えーとリヴァイには死んで欲しくなくて、でも知り合いだとバレるとマズくて、私は調査兵団の近くにいたくて、出来れば大義名分もあるとよくて、えーとえーとえーと。なんだっけ。 いやなんだっけもなにも何も考えてなくて。何も考え着く前に会っちゃったから困ってるんであって。えーと、後ろからそっと追いかけ回す?バレたら面倒だぞ?見失ったらどうする?じゃあどうするんだよ。一旦ここは引くか?いやだから見失うだろうが。えーと。どうしよう。調査兵団に入れてくださいって言う?不審者だ。仮に入れてくれるとしても、まず訓練なんとかに入れられるだろ。そんな暇はない。えーと。どうしよう。やあ、久しぶりだねちび!みたいな…いやいやいや。え?あり?いやいやいや。あいつが私のことを忘れているか、そもそもそんな出来事はなかったことになってたら終わりだろ。…そんな出来事なかったことになってたら、私があいつを守る理由、あるの?私が、守りたいと思ったあいつと別人だとしても?お前は、私は、いったい誰を守りたいと思ったの?わからない。なんにもわからない。どうしよう。この目の前の状況も、自分が取るべき行動も、自分が守りたい相手も何もかも分からない。こんなに、こんなに怖がりで弱い私にいったい何ができるというんだ?どうしよう。どうしたらいい?

「あっ…」

その光景が目に入った瞬間、散々考えていた思考回路を全て放り出し、反射的に飛び出した。

「駄目っ」

後になって冷静に考えれば、この程度の敵、あいつなら簡単に殺せたんだと思う。

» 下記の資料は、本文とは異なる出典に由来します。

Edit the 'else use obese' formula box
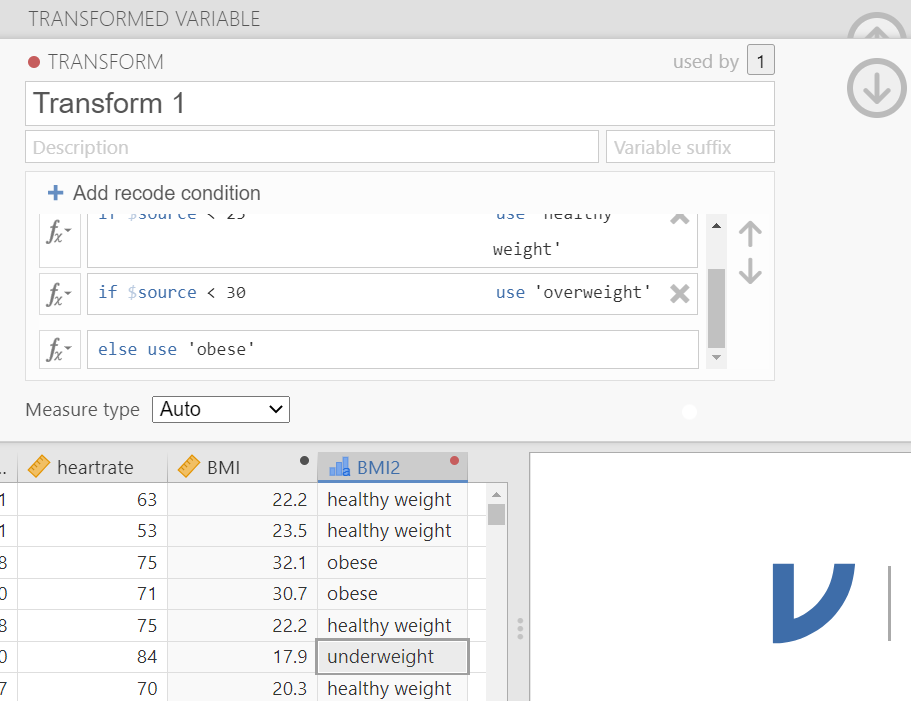911x701 pixels. pos(392,350)
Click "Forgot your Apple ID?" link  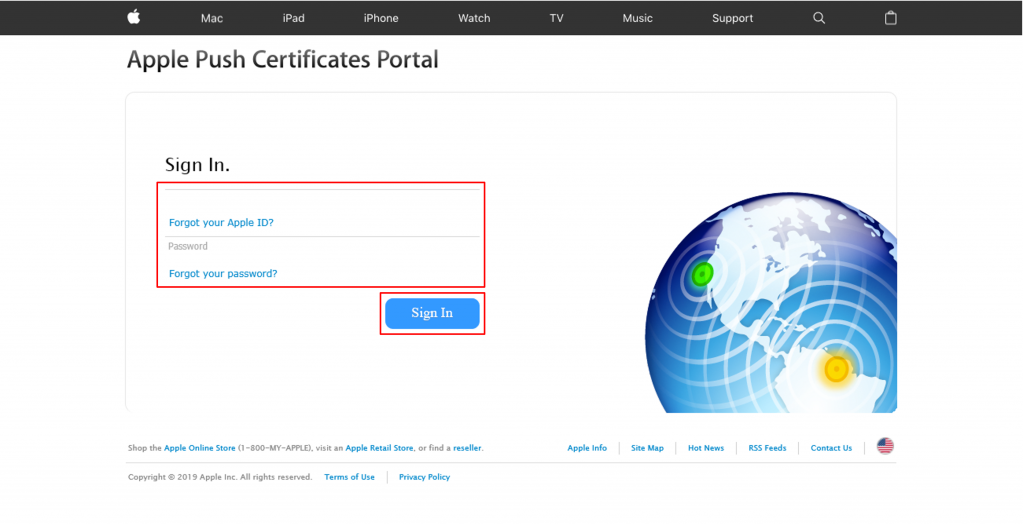pyautogui.click(x=221, y=223)
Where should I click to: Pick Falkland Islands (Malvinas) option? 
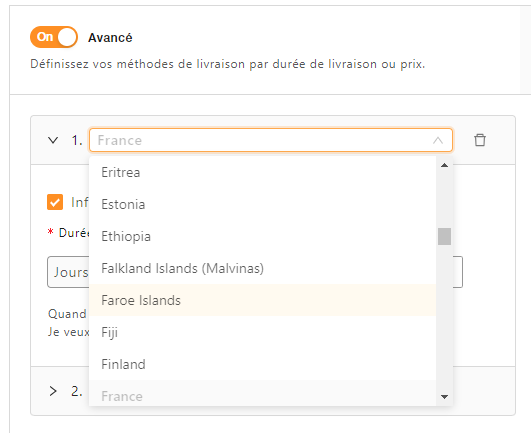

しかし残念ながら、その時私は全く冷静ではなく、つまりリヴァイに手を伸ばした巨人を反射的に思いっきりぶっ殺した。しかも赫子ガンガン使って。やばい。やばいやばいやばい。さっきよりよっぽどやばい。視線を感じる。やばい。どうしよう。考えるより先に、体が動いたってこういう事を言うのか。
この間二秒。パニクった私は、とんでもない手段に出た。

「こ、交渉しよう」

ああああ声が震えた。咄嗟に出た行動は、主人公であるはずの少年を赫子で拘束し脅すという、後で思い返すと自分をぶん殴りたいような、もっと他にあっただろと怒鳴りつけたいような行動だった。
えっと、そう、どうしよう。
…つ、続けるしかない。だってここまで来てやっぱなし!ごめんうそ!とかいやいやいやいや。試しに言ってみようか?きつくね?いや続ける方がキツくね?いやいやいやいや。
あー、不審がられている気がする。そりゃそうだ。とりあえずなんか言わなきゃ。えーとなんかなんかなんかなんかないか唸れ私の思考回路。

「えーと、わ、私を調査兵団に入れてください…?」

違う!それさっきボツにした案!ミス!やり直しを請求…できる雰囲気じゃない!わあ!どうしよう!

…ええい、どうにでもなりやがれ。